Five Under the Radar Keeper Relief Pitchers in 2014
Other than the gold standard of closers (Kimbrel, Chapman, Mariano Rivera-retired), relief pitchers can break your heart. They turn it loose for an inning or two, blowing gas or off speed pitches that are nearly unhittable. Running it up there at 98 mph is all well and good, but there is usually a shelf life on the arm. A reliever’s life is never an easy one and so the best laid plans during a fantasy draft can go up in smoke half way into the season. Since relief pitching is such a risky proposition, it may be wise to invest a late round pick in one of these under the radar arms. The following pitchers meet this criteria because they are just emerging as a potential closer, either recovering from injury or next in line to finish games.
Melancon made the most of his opportunity during the playoff stretch run for the Pirates. Although he may be relegated to set up status this year, he is in prime position to reclaim the closer’s job if Jason Girilli breaks down or falters. That is not a huge stretch considering Girilli has been little more than a journeyman most of his career. Melancon has been around the block himself, but he has a recent track record of success posting an 8-4 mark with a sub 3 ERA for a woeful 2011 Astros club. He uses a sharp breaking ball that he can backdoor or finishes it down and out of the zone as an out pitch. Melancon was death to left handed hitters as they posted a meager .148 BAA and pounded the strike zone in save situations with 17K/1BB ratio. If the Pirates need him, he could succesfully fill the closer job.
Now that Indians have moved on from the 9th inning rollercoaster ride (aka Chris Perez), Cody Allen could and should be an upgrade as a replacement. Nothing is assured, asAllen will still have win the job this spring possibly having to fend of the veteran John Axford. Drafting Allen in the later rounds could yield big returns especially considering a dominate 11.3 K/9 in 2013. Success is not new to Allen - he posted a career minor league WHIP of .84 and a K/BB of 5.57, both elite numbers that are indicators of a successful relief pitcher. Look for the Indians to hang around the wildcard race again and provide plenty of save opportunities for their new closer.

**Exercise objective**
Answer these questions from the relief pitchers text.
(a) What batting average against did left-handed hitters post against Melancon?
(b) What was Cody Allen's career minor league WHIP?
(c) Which veteran might Allen have to fend off for the job this spring?
The rows play no part in this exercise.

**Source material**
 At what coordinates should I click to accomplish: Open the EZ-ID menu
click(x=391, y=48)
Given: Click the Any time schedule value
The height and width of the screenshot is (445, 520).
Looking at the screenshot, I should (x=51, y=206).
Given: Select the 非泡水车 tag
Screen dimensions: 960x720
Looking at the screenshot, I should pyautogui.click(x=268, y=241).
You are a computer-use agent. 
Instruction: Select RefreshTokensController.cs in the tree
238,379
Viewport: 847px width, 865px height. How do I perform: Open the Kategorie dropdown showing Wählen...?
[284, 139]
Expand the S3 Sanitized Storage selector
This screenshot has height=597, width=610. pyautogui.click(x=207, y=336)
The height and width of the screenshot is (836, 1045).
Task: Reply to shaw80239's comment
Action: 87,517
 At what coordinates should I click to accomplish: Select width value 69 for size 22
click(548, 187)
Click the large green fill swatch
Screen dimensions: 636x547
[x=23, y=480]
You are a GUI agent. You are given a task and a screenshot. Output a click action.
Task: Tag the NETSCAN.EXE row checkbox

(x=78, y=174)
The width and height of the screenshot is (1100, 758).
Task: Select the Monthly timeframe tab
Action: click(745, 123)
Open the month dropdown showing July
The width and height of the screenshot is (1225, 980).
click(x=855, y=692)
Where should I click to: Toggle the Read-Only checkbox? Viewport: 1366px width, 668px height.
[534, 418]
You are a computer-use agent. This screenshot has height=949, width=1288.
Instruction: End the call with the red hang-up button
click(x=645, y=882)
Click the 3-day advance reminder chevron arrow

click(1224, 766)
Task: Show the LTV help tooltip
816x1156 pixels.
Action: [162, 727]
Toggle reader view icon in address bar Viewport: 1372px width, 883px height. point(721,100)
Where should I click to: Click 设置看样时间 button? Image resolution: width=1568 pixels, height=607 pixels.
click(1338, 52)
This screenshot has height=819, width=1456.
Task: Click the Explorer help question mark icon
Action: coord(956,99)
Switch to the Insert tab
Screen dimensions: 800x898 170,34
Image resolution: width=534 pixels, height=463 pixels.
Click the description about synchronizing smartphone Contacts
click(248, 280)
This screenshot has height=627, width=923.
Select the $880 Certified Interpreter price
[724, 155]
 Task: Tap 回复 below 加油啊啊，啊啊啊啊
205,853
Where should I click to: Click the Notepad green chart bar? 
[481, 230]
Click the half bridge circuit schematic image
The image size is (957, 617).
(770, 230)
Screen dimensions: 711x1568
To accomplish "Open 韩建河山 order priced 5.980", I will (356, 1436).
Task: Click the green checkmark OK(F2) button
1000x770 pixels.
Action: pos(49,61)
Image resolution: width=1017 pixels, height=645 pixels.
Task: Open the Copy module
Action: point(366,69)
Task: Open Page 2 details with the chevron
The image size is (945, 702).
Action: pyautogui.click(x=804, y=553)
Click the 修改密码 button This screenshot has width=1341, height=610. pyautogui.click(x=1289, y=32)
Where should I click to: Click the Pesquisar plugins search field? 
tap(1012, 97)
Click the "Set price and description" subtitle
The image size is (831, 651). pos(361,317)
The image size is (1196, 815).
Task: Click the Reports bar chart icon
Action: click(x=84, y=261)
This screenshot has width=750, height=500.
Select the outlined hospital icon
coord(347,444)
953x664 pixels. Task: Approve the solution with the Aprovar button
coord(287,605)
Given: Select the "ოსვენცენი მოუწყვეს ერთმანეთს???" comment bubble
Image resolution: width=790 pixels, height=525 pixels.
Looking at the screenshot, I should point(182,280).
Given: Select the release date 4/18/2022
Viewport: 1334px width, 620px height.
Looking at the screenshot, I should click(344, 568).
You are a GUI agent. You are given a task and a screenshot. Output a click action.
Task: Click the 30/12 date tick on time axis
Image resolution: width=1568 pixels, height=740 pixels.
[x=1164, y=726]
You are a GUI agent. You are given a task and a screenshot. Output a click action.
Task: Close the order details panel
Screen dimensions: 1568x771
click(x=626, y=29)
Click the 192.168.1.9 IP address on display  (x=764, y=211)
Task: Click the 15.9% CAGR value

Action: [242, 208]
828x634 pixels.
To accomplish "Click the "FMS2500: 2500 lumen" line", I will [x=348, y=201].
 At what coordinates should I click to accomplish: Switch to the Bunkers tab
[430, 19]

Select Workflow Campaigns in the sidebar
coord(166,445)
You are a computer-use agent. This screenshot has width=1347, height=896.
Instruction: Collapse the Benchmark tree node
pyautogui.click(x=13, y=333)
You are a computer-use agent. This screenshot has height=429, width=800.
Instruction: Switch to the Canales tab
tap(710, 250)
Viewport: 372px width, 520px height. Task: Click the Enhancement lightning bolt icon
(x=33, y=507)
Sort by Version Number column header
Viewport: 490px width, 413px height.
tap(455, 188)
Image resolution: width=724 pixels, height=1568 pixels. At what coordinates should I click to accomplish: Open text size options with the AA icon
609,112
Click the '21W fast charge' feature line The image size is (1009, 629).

**Response box**
(a) .148
(b) .84
(c) John Axford